Искусство – то единственное, что уравновешивает две извечные противоположности в мире – сознательное и бессознательное, идеальное и реальное, дух и материю. И всему человечеству для того, чтобы достичь единения с абсолютом, необходимо подняться до искусства, что нелегко и требует определённых духовных усилий. Человек, по Шеллингу, в первую очередь, должен побороть зло, которое изначально коренится в нём самом. (3, 90) Человеческое зло – это эгоизм («Selbstheit» – Ф. Шлегель), который препятствует полноценному развитию и совершенствованию человеческого духа, – зло, изначально существующее, но, между тем, вполне преодолимое посредством противоположного изначального человеческого качества, заложенного божеством, – любви. Отсюда у Шеллинга необходимость поэзии как «наставницы человечества». (3, 37)
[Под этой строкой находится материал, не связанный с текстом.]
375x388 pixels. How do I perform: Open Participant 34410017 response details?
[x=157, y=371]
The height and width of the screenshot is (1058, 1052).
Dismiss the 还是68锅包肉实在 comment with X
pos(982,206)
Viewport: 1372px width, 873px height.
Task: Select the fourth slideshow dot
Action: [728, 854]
Задачу новой поэзии – романтической литературы – Шеллинг видит в создании «новой мифологии» – по существу, новой эстетики и «новой религии» (3, 37), способствующих интуитивному созерцанию, окружающей действительности, а отсюда – духовному усовершенство­ванию человека и конечному слиянию его с абсолютом.
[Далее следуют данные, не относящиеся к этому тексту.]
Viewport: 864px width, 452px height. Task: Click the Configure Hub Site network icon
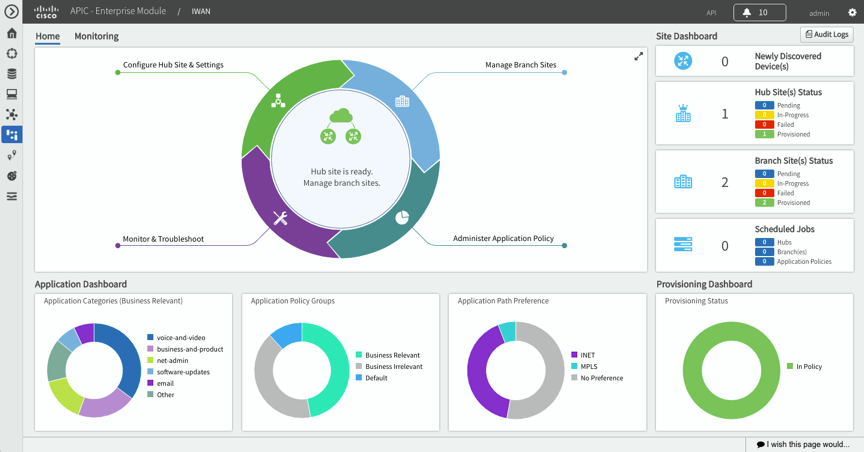point(279,101)

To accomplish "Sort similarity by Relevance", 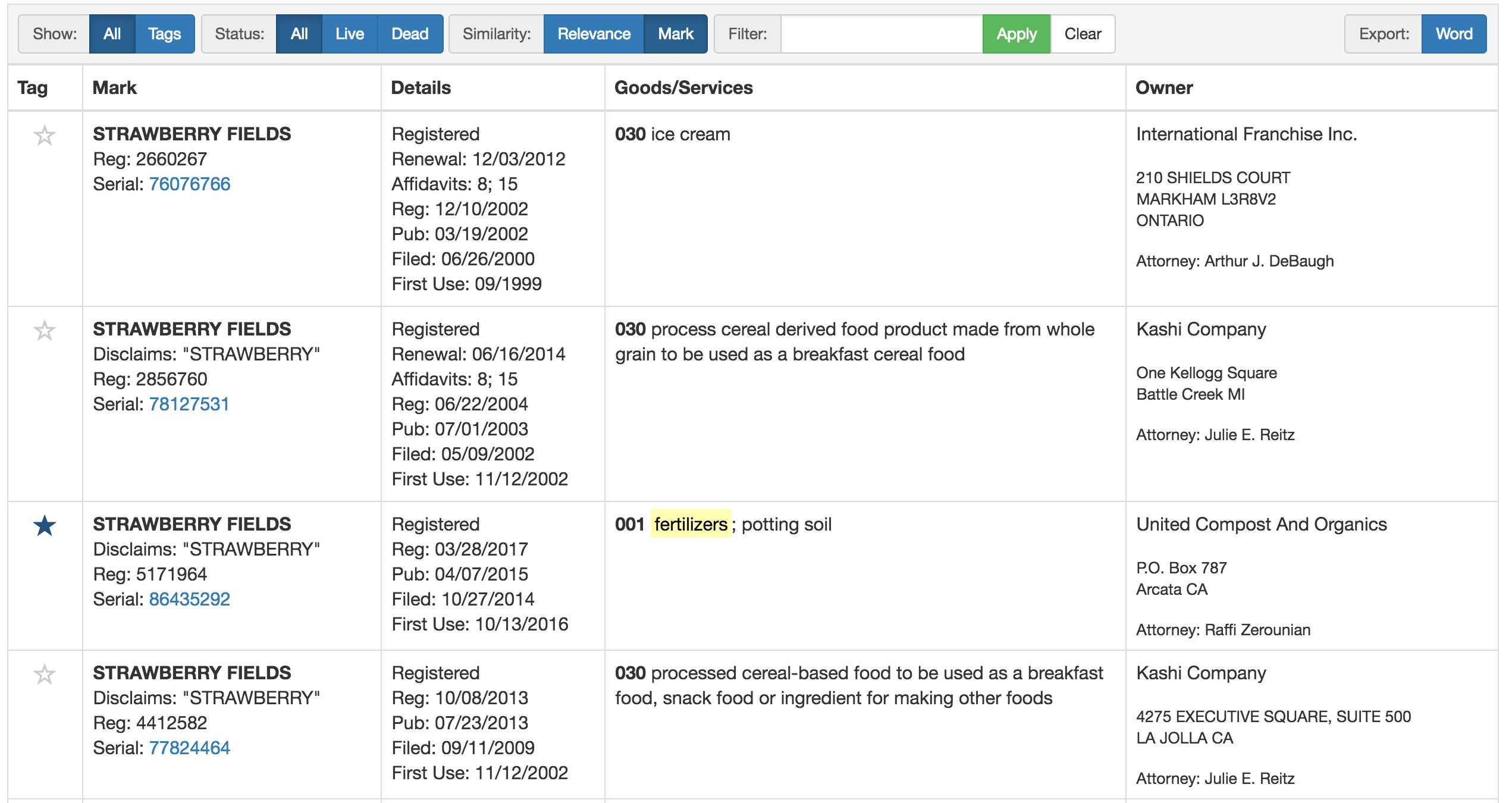I will click(593, 34).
Картина мира принимает у Шеллинга религиозное преломление, и слова Вангенгейма о том, что Шеллинг «вернул Бога миру» (3, 193), судя по всему, имеют под собой основание.

Характеристика раннего немецкого романтизма, деятельности и творчества романтиков Иенского кружка, в отечественной научной литературе представлена в целом противоречиво и далека от единого мнения. Между тем исследователи самых противоположных взглядов, характеризующие творчество романтиков-иенцев, почти всегда единодушны в том, что одной из характерных черт этой литературы называют её религиозность. Так, В.М. Жирмунский, рассуждая о художественном мироощущении иенцев (Тик, Новалис), характеризует это мироощущение как «положительное чувство присутствия Бога в мире» (6, 21), а творческие, духовные устремления их как желание исполнять волю Бога (6, 98) и тем самым максимально сблизиться, слиться с ним, что представляется ими как нравственный долг и как «высшее счастье, беспредельная радость, бесконечное желаемое души человеческой». (6, 97)

В традиции советской науки творчество иенцев, в связи с его религиозностью, считалось реакционным и воспринималось зачастую как христианско-церковная пропаганда. (7, 282)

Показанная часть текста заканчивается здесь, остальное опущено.